◆ **What you are asked to do**: Reproduce exactly the lines from the top of the records below through the line holding "Given: Enable the".

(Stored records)
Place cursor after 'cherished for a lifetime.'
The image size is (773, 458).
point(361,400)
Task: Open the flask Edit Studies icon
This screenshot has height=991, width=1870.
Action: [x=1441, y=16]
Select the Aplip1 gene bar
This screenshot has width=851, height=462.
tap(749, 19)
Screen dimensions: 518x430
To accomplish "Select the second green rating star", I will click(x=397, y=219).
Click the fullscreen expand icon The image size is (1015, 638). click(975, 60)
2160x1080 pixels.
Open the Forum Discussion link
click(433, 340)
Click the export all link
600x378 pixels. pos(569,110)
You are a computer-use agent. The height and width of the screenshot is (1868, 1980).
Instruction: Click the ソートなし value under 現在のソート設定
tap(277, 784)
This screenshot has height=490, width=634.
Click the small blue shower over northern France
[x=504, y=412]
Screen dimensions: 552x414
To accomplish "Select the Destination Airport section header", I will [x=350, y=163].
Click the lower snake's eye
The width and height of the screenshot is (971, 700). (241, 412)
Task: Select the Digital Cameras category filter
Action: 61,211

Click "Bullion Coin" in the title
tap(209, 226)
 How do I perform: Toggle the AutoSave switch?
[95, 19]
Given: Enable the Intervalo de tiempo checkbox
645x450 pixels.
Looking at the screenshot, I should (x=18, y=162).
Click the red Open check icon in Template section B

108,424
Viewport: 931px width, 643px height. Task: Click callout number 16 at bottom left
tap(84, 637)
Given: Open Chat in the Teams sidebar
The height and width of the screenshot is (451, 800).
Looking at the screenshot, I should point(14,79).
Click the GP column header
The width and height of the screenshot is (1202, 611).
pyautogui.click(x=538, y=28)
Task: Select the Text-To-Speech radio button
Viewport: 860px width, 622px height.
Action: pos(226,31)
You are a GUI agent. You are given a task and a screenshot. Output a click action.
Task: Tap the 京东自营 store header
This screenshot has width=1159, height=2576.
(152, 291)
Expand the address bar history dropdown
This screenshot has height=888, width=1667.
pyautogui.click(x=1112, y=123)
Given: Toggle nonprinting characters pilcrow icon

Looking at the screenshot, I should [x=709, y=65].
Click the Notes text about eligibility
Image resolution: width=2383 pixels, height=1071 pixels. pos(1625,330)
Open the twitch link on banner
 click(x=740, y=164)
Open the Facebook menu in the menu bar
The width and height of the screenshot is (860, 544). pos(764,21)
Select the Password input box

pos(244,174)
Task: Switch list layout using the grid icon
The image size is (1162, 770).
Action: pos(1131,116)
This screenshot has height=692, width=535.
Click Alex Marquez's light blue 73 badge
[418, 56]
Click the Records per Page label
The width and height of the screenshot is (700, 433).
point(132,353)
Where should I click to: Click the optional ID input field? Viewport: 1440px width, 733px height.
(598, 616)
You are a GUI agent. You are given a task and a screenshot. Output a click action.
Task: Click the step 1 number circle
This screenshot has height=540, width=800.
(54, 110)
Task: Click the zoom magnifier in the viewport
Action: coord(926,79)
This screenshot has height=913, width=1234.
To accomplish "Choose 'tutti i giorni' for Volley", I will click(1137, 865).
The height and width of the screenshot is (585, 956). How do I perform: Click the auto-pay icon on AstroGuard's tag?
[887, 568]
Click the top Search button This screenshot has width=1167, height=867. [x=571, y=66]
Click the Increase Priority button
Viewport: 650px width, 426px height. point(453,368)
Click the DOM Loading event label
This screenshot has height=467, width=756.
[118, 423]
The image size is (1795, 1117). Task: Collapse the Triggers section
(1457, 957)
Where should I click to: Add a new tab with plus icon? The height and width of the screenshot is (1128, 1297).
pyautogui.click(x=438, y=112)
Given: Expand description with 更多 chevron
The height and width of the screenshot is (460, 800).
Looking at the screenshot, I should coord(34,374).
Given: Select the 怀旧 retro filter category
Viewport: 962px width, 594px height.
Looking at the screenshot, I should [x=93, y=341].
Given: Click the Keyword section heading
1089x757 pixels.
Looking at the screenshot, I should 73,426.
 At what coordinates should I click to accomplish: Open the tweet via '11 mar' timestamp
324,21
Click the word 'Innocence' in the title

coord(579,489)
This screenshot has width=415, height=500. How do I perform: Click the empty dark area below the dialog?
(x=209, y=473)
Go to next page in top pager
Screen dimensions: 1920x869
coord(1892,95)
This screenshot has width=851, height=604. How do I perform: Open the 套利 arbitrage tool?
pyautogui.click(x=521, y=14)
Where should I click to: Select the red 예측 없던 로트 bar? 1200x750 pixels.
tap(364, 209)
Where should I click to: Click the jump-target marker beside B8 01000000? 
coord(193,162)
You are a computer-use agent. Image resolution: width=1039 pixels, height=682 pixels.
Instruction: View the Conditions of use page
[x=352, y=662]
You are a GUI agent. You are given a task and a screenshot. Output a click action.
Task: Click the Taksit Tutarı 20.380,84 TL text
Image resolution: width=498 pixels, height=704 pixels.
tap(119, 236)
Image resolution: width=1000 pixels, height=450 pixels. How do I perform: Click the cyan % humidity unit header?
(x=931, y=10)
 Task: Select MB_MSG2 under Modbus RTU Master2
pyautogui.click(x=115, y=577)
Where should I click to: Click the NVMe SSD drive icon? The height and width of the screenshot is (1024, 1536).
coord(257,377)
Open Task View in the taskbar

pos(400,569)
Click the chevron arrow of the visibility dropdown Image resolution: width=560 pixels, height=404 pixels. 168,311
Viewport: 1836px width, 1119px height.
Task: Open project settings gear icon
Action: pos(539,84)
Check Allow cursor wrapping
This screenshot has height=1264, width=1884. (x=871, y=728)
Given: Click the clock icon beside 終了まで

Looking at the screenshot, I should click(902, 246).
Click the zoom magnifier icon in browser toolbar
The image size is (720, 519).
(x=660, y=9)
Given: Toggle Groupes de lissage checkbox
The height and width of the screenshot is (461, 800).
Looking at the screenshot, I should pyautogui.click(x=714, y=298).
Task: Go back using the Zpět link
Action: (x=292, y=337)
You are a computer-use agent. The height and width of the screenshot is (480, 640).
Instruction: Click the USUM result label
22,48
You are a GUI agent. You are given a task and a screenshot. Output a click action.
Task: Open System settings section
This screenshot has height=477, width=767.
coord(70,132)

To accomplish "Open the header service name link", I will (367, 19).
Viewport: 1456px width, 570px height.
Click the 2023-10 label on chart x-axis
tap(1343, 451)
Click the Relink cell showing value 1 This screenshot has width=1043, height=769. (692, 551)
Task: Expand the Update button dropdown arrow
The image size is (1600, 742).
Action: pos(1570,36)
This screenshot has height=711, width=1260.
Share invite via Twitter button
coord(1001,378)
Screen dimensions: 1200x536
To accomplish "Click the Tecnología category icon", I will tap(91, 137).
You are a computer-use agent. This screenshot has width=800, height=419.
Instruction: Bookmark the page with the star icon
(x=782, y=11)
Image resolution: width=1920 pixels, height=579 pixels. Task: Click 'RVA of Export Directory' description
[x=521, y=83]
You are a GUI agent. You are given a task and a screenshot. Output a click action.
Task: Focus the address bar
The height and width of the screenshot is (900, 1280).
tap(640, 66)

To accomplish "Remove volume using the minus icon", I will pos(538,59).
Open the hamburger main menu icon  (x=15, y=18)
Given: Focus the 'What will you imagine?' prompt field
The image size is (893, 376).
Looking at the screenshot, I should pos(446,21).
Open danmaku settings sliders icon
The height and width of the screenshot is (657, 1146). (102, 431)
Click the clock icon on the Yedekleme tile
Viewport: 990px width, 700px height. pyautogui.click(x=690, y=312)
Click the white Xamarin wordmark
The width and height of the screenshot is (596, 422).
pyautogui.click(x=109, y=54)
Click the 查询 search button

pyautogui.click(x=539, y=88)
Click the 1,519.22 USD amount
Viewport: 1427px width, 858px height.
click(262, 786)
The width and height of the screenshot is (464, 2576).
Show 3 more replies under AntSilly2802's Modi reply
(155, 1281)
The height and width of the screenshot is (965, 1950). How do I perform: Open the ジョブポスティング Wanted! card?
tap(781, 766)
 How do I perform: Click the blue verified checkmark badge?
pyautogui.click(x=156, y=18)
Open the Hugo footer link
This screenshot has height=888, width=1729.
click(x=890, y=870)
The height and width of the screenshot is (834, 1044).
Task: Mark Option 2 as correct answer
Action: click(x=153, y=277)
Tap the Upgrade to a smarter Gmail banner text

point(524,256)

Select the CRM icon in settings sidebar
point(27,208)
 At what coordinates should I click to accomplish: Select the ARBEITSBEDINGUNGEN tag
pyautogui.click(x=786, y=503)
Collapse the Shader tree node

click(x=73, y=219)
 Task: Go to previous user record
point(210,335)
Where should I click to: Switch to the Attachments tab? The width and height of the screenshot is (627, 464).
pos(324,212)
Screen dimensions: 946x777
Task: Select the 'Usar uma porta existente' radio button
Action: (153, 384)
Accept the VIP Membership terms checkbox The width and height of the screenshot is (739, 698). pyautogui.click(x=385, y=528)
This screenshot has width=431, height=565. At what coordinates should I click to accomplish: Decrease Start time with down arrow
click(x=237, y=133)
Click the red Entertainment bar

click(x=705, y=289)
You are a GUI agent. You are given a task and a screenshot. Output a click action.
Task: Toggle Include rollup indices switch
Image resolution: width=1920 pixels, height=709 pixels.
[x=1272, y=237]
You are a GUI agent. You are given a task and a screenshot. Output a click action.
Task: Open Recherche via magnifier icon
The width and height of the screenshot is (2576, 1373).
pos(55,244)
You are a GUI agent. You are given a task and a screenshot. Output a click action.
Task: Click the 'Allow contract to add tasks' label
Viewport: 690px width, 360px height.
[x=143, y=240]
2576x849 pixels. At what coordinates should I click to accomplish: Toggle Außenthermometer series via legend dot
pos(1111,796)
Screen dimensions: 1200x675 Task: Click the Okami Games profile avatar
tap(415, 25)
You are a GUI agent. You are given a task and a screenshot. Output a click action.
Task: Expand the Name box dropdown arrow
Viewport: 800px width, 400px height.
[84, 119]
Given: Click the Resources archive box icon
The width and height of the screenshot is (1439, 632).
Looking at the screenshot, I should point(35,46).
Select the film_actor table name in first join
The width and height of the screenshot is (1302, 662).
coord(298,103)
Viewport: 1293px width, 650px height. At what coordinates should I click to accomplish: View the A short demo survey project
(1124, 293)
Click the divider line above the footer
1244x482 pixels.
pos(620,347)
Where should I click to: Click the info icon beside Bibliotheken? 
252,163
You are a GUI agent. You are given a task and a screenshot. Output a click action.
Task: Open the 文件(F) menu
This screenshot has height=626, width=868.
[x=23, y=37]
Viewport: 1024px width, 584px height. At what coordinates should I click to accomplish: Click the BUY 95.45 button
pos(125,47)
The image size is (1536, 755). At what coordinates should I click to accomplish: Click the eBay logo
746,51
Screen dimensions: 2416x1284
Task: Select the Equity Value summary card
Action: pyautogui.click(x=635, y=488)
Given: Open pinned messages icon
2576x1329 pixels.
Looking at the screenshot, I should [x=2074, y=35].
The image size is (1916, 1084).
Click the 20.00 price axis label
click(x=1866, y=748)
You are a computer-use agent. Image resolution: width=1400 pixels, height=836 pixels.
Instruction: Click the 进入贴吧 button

◆ **Solution**:
Place cursor after 'cherished for a lifetime.'
The image size is (773, 458).
point(361,400)
Task: Open the flask Edit Studies icon
This screenshot has height=991, width=1870.
Action: [x=1441, y=16]
Select the Aplip1 gene bar
This screenshot has width=851, height=462.
tap(749, 19)
Screen dimensions: 518x430
To accomplish "Select the second green rating star", I will click(x=397, y=219).
Click the fullscreen expand icon The image size is (1015, 638). click(975, 60)
2160x1080 pixels.
Open the Forum Discussion link
click(433, 340)
Click the export all link
600x378 pixels. pos(569,110)
You are a computer-use agent. The height and width of the screenshot is (1868, 1980).
Instruction: Click the ソートなし value under 現在のソート設定
tap(277, 784)
This screenshot has height=490, width=634.
Click the small blue shower over northern France
[x=504, y=412]
Screen dimensions: 552x414
To accomplish "Select the Destination Airport section header", I will [x=350, y=163].
Click the lower snake's eye
The width and height of the screenshot is (971, 700). (241, 412)
Task: Select the Digital Cameras category filter
Action: 61,211

Click "Bullion Coin" in the title
tap(209, 226)
 How do I perform: Toggle the AutoSave switch?
[95, 19]
Given: Enable the Intervalo de tiempo checkbox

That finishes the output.